I’ve been putting a lot of hours into the big “secret” project lately, and it’s been interesting — I’m wearing a lot of hats right now, and I am not sure which of them count as ‘writing.’ I’m a (hopefully not the sole) webdesigner on various project sites, including a fair amount of hacking at WordPress; I’m going to have to teach myself WordPress Template tags to properly design the “tourist bureau” website. I’m working as a people wrangler, trying to gently nudge all the (so far) unpaid contributors to our project in the direction of contributing. I’m networking with musicians, artists, writers, and other new potential contributors. I’m creating blog posts and twitter tweets by people that don’t exist, and planning for future story arcs using both these media plus more conventional ones.
In the past my personal definition of writing would slip a little depending on my activity levels. Of course it’s all writing, but if I’m writing personal blog entries every single day and never working on my fiction it doesn’t really further my writing career. On the other hand, if I’ve been really blocked for weeks and I manage to cough up a personal entry in the midst of a writing drought then I am sure to pat myself on the back for doing good writing.

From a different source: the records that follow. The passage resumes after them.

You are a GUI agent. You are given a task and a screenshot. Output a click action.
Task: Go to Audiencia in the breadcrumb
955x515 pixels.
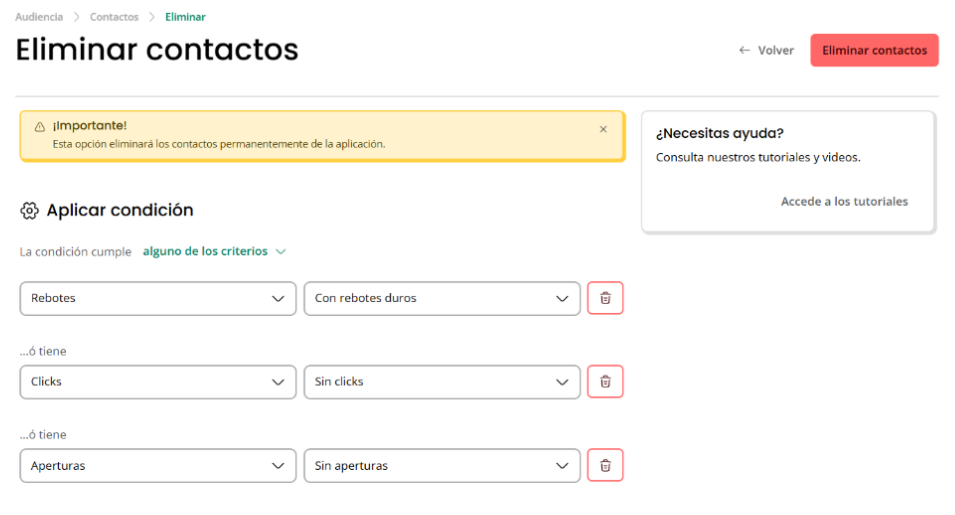(39, 17)
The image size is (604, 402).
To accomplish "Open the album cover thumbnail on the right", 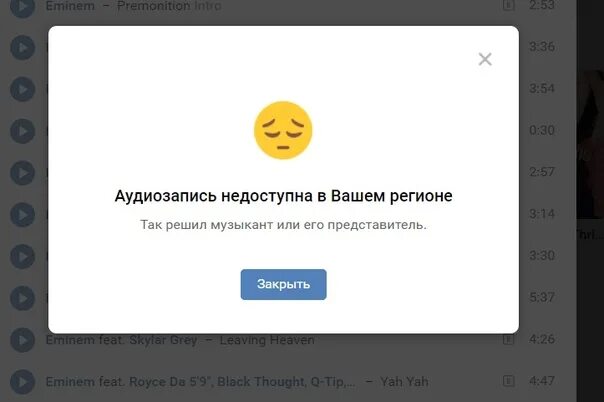I will 590,144.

With this project, it’s all new and experimental for me, and for all of us involved. It all has to count because we’re not sure which bit of writing will grab that key fan, which improvisational twitter writing will spawn the next story arc, or which viral marketing will suddenly spread like wildfire. With that said, I need to make time for my non-project writing soon, including that overdue reread of Honeycutt Tales and a bunch of other smaller personal writing projects.
Comments (2)
I’d definitely like to work with you to make sure our personal projects don’t get neglected. What do you think would be the best approach? Do we need to do group writing dates for our individual projects? How often, if so? Daily, xx number of times per week? Any other ideas?
Unfortunately this particular super-fun creative project has the tendency to become the world’s hugest Cat Vacuum. Collaboration is so much more fun than solitary word-wrangling. I’m finding that The Project has removed a lot of creative blocks for me, and I’m inventing stuff like crazy, but it’s also put my two personal short-stories in progress on the back burners, and my novel-in-progress has sort of fallen off the back of the stove.
It’s tough for me to have my head in multiple worlds at once, and so my own stuff just isn’t calling to me at the moment, because it’s less fun. It’s a problem, but I think it will clear up as The Project gets its legs under it and starts running.